Tomorrow being Woody Guthrie's 100th birthday, tonight we revisit some of his tunes and some of those he influenced. First a wry number from the man himself: Philadelphia Lawyer. A tale of an East Coast lawyer, a Hollywood maid, and a gun-totin' Reno cowhand name of Wild Bill, with "ten notches carved on his gun." "Now tonight back in old Pennsylvania/Amongst her beautiful pines/There's one less Philadelphia lawyer/In old Philadelphia tonight."
Percy's Song, written by Bob Dylan, is well-performed by Guthrie's son, Arlo. It is in the Guthrie tradition of left-leaning social protest. A mean judge metes out an unjust sentence. Arlo's City of New Orleans is a classic slice of Americana, and a great song, right up there with Don McLean's American Pie and Woody's This Land is Your Land. There is a element of silly socialist utopianism in the latter, but also something genuine and worthwhile.
Lacking as it does the proper American cowboy resonance, 'Elliot Charles Adnopoz' was ditched by its bearer who came to call himself 'Ramblin' Jack Elliot.' Born in 1931 in Brooklyn to Jewish parents who wanted him to become a doctor, young Adnopoz rebelled, ran away, and became a protege of Woody Guthrie. If it weren't for Ramblin' Jack, Guthrie would be nowhere near as well-known as he is today.

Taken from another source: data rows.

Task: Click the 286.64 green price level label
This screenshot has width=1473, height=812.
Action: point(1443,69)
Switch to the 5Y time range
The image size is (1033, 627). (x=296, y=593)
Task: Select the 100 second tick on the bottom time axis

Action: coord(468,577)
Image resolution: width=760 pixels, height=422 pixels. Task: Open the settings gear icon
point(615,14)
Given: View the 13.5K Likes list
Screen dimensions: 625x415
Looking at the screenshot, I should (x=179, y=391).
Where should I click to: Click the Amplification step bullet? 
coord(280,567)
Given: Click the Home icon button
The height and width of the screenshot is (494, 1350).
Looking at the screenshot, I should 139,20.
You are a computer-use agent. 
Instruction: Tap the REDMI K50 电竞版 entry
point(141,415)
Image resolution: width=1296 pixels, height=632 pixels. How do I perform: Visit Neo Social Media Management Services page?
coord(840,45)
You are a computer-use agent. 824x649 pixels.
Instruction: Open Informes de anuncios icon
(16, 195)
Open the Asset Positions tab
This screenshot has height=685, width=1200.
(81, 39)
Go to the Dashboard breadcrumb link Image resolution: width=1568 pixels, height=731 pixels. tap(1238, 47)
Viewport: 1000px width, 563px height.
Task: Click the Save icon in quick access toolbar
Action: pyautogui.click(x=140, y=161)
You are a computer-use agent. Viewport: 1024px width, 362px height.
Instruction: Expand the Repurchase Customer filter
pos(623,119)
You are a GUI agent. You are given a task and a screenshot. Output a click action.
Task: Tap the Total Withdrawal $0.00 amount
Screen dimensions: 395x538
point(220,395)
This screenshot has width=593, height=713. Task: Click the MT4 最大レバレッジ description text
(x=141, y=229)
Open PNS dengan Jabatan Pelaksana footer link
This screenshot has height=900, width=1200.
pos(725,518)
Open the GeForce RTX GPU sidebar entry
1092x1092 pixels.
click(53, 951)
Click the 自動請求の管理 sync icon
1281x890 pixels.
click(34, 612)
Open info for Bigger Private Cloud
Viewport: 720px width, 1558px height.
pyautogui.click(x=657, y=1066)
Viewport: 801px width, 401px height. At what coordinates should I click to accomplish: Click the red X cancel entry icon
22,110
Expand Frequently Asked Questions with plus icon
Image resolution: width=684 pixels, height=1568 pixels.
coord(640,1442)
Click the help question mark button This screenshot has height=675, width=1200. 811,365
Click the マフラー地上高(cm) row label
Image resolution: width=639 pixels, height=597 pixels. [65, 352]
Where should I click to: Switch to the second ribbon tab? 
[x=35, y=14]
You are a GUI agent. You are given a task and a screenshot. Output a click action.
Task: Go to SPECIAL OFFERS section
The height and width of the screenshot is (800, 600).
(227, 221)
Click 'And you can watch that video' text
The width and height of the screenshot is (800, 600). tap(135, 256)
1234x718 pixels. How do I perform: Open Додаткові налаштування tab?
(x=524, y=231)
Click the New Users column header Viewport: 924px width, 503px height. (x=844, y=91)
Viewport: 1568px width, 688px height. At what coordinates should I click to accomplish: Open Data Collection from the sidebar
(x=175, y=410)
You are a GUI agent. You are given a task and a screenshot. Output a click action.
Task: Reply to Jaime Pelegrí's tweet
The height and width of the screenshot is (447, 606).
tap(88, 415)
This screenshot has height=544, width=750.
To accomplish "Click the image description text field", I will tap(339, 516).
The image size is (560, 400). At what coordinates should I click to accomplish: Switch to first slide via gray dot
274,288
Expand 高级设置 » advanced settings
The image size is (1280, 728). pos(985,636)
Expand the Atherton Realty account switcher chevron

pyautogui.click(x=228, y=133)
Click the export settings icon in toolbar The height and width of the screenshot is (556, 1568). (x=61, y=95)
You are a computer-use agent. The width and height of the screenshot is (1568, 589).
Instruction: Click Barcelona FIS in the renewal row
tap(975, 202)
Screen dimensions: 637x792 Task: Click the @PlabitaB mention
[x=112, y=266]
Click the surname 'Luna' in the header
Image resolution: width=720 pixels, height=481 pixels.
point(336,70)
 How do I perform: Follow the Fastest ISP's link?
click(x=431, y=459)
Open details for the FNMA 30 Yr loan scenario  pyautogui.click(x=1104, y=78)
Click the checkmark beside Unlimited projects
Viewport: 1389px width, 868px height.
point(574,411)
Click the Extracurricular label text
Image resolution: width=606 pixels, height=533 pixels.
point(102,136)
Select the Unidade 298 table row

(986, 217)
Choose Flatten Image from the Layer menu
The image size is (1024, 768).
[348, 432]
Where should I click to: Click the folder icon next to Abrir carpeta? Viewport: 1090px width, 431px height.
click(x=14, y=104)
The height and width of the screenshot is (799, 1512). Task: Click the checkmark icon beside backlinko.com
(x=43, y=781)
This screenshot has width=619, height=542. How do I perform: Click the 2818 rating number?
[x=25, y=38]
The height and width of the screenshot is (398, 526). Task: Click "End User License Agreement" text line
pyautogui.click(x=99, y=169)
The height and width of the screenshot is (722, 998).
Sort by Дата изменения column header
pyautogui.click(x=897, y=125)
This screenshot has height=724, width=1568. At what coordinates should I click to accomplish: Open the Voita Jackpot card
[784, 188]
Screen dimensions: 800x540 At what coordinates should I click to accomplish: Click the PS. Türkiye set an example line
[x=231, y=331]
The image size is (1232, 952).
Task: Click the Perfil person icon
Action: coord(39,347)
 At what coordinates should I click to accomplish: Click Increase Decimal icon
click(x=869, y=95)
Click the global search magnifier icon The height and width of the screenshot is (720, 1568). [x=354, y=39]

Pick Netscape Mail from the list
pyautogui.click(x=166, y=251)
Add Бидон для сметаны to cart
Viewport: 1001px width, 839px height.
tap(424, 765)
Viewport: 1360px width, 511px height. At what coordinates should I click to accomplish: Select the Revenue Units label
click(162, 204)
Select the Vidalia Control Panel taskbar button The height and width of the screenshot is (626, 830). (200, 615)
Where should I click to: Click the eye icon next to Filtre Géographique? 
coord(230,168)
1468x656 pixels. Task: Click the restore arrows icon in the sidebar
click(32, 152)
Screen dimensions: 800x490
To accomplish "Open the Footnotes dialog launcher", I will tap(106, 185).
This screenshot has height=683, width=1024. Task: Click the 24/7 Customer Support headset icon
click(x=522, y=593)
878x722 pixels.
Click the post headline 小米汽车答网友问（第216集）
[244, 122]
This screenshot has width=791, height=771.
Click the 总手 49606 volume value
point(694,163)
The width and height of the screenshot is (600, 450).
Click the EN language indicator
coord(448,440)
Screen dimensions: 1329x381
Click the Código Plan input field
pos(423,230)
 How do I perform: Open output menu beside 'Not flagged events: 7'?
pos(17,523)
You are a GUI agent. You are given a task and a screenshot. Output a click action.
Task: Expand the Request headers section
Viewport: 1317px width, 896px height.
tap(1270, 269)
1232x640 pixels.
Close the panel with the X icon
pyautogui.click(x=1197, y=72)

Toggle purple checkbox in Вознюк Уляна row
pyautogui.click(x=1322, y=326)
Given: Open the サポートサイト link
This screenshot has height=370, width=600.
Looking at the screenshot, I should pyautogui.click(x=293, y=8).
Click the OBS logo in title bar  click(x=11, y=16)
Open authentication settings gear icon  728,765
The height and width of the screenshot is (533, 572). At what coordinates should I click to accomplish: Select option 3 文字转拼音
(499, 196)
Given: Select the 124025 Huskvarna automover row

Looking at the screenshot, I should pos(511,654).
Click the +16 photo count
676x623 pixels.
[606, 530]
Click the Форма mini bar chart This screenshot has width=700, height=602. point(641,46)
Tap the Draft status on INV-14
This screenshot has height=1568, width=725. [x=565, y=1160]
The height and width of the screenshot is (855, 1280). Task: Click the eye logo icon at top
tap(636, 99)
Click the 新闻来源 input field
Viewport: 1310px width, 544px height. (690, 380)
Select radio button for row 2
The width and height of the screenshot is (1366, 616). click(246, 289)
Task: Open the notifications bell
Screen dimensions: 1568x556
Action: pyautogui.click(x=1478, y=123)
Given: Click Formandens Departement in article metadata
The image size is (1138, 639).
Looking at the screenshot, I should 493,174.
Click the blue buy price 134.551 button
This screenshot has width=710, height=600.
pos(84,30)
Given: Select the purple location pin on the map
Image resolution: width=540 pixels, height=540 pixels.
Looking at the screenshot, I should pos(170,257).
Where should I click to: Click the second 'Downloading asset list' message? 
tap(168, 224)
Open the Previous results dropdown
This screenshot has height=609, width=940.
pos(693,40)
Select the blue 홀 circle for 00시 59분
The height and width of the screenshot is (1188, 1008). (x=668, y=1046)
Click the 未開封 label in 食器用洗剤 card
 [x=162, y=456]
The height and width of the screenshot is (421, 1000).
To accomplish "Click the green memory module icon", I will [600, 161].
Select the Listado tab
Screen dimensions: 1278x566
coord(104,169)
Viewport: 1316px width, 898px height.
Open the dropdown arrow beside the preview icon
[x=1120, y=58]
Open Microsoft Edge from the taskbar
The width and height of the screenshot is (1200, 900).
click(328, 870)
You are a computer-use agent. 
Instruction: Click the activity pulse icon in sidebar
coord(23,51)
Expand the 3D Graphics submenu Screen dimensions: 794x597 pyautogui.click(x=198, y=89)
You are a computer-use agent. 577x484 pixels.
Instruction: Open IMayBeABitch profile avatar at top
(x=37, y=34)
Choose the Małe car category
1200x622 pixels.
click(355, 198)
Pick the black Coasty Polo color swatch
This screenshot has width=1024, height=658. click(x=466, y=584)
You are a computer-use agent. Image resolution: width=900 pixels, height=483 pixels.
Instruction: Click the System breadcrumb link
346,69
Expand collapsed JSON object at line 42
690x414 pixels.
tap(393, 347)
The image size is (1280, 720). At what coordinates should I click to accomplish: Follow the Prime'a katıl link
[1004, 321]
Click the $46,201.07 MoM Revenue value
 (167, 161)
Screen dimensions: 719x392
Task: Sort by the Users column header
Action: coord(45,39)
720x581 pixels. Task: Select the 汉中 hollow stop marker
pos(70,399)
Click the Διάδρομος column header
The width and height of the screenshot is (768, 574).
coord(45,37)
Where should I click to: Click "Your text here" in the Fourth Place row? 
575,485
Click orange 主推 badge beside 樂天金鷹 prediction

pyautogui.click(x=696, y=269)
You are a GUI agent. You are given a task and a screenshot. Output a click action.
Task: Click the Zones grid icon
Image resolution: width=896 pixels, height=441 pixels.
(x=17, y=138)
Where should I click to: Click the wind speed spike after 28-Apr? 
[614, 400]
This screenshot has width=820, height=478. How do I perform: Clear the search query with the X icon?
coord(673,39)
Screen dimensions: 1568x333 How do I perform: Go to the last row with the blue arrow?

Pretty Boy Floyd. "As through this life you ramble, as through this life you roam/You'll never see an outlaw drive a family from their home." No? An example of the knee-jerk tendency of lefties invariably to take the side of the underdog regardless of whether right or wrong. It's as if weakness justifies.
Ramblin' Jack does a haunting version of Dylan's Just Like Tom Thumb's Blues. It grows on you. Give it a chance. Cigarettes and Whisky and Wild Woman. Soul of a Man. Dylan's unforgettable, Don't Think Twice.
And now the bard himself,the most distinguished Jewish 'son' of Woody Guthrie, who absorbed a hundred influences and made something new, Robert Zimmerman of Hibbing, Minnesota. Song to Woody. It Take a Lot to Laugh. Video of Dylan's meeting with Guthrie as the latter lay dying of Huntington's Chorea in a New Jersey hospital. I Shall Be Released. Rollin' and Tumblin.' Not Dark Yet. "Sometimes my burden is more than I can bear/It's not dark yet, but it's gettin' there."
Finally, one more from Woody. Hard Travelin.